GIVEN TEXT:
Many times, I come across people who own various domains in addition to their primary domain and are simply redirecting them to their primary domain.  These people often consider building a microsite on those domains (a smaller site dedicated only to niche categories within their overall industry/vertical) in order to help rank better rank for those keywords.  Or I hear from people asking whether or not they should purchase separate domains specifically with the goal of hosting a microsite on them.  

While there are definitely arguments to be made on each side, I am personally a fan of the landing page or microsite idea, as long as you execute correctly and do it for the right reasons.  

And for those of you who are considering purchasing or already own domains and are redirecting them to your root domain, please pay extra special attention to this, because your current strategy is a WASTE OF TIME.  

Let's start with the reasons why you might not want to pursue this strategy.  You can also see this list as a word of caution for attempting this strategy too often.


Finding available domains can be difficult.  For those of you who do not already own your domain, finding a keyword rich domain can be a bit of a challenge, especially if you are competing for high traffic keywords.  And if you can't find a relevant domain, the whole strategy is moot.  But for those of you who a) already own various domains or b) can find a great domain or two, I suggest you keep reading.  

Managing multiple domains can be time intensive.  In order to do it right, you need to put time and energy into the additional domains to make sure they provide value, promote your brand and earn links.  In reality, though, this would not be any more difficult than managing a focused/niche experience on your own site, so I don't think it's that much of a problem.

Multiple domains reduces link-juice/domain authority of your primary domain.  One of the key aspects to ranking well in SEO is the authority of your domain.  Your domain authority is determined by many factors such as the age of your domain, the number of links pointing to your domain and the QUALITY of the sites linking to your domain.  

When you build out these separate microsites, assuming you do a good job, those sites are going to earn links that will give them value.  Because those links aren't pointing directly to your primary domain, the link-juice that is eventually passed to your primary domain from links on the microsites is reduced.  The result is that your primary domain doesn't earn the authority that it is due, because of this diluted link-juice.

SUPPLIED DATA:
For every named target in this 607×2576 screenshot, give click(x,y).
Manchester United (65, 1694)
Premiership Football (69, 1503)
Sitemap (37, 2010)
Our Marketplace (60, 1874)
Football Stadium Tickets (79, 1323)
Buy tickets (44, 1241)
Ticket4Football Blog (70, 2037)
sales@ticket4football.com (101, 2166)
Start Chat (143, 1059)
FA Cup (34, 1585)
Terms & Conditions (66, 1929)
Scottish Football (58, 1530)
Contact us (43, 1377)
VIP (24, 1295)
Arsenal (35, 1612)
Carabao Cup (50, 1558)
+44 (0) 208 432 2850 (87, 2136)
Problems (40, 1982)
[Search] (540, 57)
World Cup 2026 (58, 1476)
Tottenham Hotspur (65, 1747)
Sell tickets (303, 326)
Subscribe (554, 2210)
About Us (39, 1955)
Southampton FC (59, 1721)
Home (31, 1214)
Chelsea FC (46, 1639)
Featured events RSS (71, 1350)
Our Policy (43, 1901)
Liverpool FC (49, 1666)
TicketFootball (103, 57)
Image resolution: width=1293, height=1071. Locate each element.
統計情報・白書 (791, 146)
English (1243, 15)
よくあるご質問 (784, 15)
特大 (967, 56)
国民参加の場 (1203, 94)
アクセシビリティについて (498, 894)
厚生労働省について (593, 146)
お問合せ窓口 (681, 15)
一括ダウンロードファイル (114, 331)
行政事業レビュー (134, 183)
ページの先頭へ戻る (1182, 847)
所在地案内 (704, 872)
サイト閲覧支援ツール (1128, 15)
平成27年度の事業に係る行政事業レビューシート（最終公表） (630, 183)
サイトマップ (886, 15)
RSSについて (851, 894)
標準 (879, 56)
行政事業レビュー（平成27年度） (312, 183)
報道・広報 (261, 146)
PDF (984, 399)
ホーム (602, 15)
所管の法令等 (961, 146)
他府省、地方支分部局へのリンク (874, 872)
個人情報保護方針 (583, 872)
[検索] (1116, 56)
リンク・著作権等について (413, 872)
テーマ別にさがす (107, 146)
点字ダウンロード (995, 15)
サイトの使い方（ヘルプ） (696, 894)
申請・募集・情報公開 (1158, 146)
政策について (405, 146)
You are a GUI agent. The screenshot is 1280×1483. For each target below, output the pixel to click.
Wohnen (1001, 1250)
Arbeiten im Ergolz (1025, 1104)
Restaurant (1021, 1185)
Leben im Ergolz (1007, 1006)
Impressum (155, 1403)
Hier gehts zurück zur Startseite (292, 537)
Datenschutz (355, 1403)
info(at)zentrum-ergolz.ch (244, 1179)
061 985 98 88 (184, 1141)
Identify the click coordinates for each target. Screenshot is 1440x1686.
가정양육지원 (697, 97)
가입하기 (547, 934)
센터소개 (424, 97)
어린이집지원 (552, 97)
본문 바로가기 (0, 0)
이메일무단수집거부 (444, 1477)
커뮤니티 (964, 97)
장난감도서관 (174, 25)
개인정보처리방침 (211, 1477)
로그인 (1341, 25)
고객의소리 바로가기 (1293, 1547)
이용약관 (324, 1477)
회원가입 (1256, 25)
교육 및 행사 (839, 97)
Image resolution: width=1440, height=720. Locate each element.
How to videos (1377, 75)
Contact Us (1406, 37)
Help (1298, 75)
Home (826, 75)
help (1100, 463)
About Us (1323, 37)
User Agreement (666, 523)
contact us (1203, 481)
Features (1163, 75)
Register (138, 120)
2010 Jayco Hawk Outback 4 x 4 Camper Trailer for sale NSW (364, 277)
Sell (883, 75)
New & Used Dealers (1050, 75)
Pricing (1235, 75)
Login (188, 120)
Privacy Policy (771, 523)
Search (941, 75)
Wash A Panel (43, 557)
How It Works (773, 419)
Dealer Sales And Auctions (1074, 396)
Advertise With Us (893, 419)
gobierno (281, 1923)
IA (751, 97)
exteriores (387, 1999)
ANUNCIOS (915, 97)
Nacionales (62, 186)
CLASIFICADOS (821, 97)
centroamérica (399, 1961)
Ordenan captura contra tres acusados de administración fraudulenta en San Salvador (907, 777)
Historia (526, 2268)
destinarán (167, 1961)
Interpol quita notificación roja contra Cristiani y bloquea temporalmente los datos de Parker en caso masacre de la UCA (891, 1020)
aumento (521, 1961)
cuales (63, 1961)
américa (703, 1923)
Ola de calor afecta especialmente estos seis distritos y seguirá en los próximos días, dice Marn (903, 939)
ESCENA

WORK TO BE COMPLETED:
In the text on microsites, which factors are named as determining a domain's authority?

THE REPLY:
The age of the domain, the number of links pointing to it, and the quality of the sites linking to it.